- [Exercise input]:
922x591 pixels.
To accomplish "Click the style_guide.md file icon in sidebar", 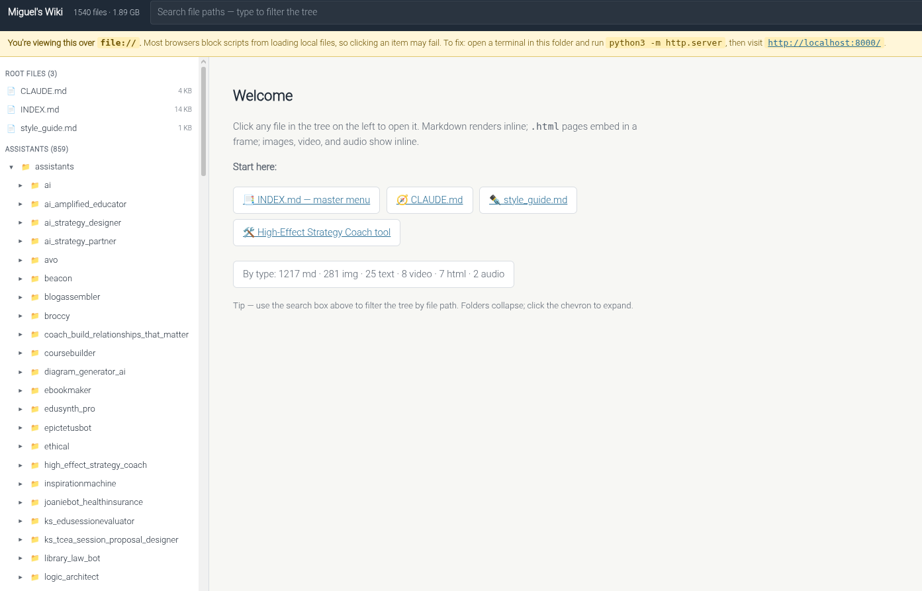I will (x=11, y=128).
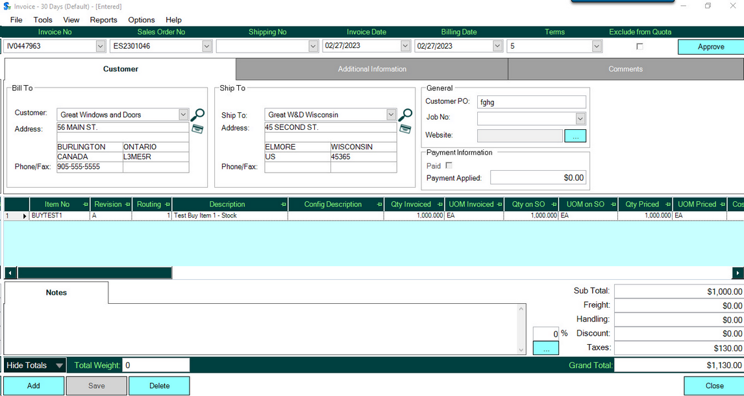Click the Bill To customer search magnifier
The width and height of the screenshot is (744, 396).
(x=197, y=115)
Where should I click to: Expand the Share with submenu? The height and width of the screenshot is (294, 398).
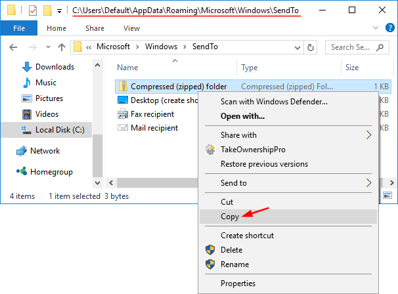tap(368, 135)
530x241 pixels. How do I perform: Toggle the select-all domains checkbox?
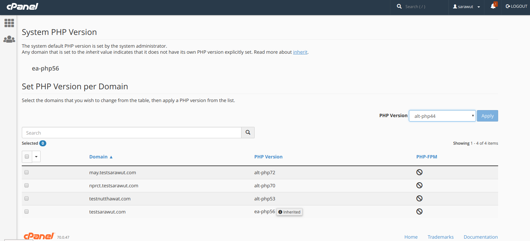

- [Your objective]: Please edit the records from the line with "Where should I" through the end of the records, replacing "submenu" with "menu" and changing nothing else. Give only those lines, without the pictures.

- [Output below]:
Where should I click to: Expand the Share with menu? The height and width of the screenshot is (294, 398).
tap(368, 135)
530x241 pixels. How do I perform: Toggle the select-all domains checkbox?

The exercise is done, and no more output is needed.